Living on Writer's Block

Creating is everything.


Stuff and Things…

Daily writing prompt
What have you been working on?

As a reply to a Daily Writing Prompt I figured this one was going to be worth the time to tell about. I have a lot of things going on, and a lot of thoughts about all of them, so this might be a longer post.

First, I’m a senior in high school, and there’s a lot of great expectations. Not just from the people around me, however. I want to press and push myself to get some really good grades at the end of my last year at this school.

This school is my life. I don’t really remember a time when I wasn’t in this school, and it’s breaking my heart to think of all the ‘lasts’ this year entails.
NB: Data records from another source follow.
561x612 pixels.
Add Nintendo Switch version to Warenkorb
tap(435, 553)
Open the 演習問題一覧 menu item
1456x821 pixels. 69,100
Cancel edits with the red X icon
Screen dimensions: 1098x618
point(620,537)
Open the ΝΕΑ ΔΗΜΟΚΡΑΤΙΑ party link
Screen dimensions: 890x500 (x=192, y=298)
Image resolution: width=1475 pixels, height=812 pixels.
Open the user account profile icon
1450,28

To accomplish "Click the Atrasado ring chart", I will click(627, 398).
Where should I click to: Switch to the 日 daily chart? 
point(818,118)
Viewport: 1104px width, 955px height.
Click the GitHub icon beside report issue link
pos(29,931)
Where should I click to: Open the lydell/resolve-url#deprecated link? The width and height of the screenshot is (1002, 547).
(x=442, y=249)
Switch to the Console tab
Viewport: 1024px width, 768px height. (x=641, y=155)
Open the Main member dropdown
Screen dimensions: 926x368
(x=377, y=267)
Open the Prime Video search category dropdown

Senior year is full of lasts.

Last drama production. Last Field Day. Last Mock Trial. Last high-school ball. Last year on the football team, the volleyball team, the x-country team, the basketball, the lacrosse, the track, the golf team. 

Last year in the Choir, and for some, in Chamber Choir. 

Sometimes, it’s the last year you’ll ever be in school. Sometimes it’s the last year you’ll ever talk to that one person, for good or ill. Sometimes it’s the last year you’ll ever be surrounded by this many people for this long. 

It’s a lot of last chances. Last chance to make up. Last chance to ace those tests. Last chance to get onto the team, or into the play, or onto the field. Last chance to mess up before your mess-ups start to really, really matter. 

So the question is, what do we do with this last year? How do we move on, step off the stage, and look back without too much regret? Without too much of a sense of loss? Without too much sorrow, or longing for the good old days? Without too much bittersweet sentiment?

The truth is, I don’t know. If I spent the last year of my life at high school savoring every moment, spent as much time with my class as I could, the pain at the end would only be all the worse. On the other hand, if I spent the last year of my life at this wonderful, amazing school alone, distancing myself, trying to cut off the pain of too deep an attachment, I’d regret that I didn’t spend more time with these, my people. My crew, my team, my other family. And frankly it’d be too late not to get deeply attached; this class is where I feel most at home, where the best memories of my life were made. Perhaps it doesn’t feel the same for everyone. Perhaps you have Senioritis and can’t wait to get out of here, into the wide world. Perhaps you struggle to get through a day without losing your mind, surrounded by shenanigans and absurd horseplay every waking minute. Perhaps you just don’t care for people. 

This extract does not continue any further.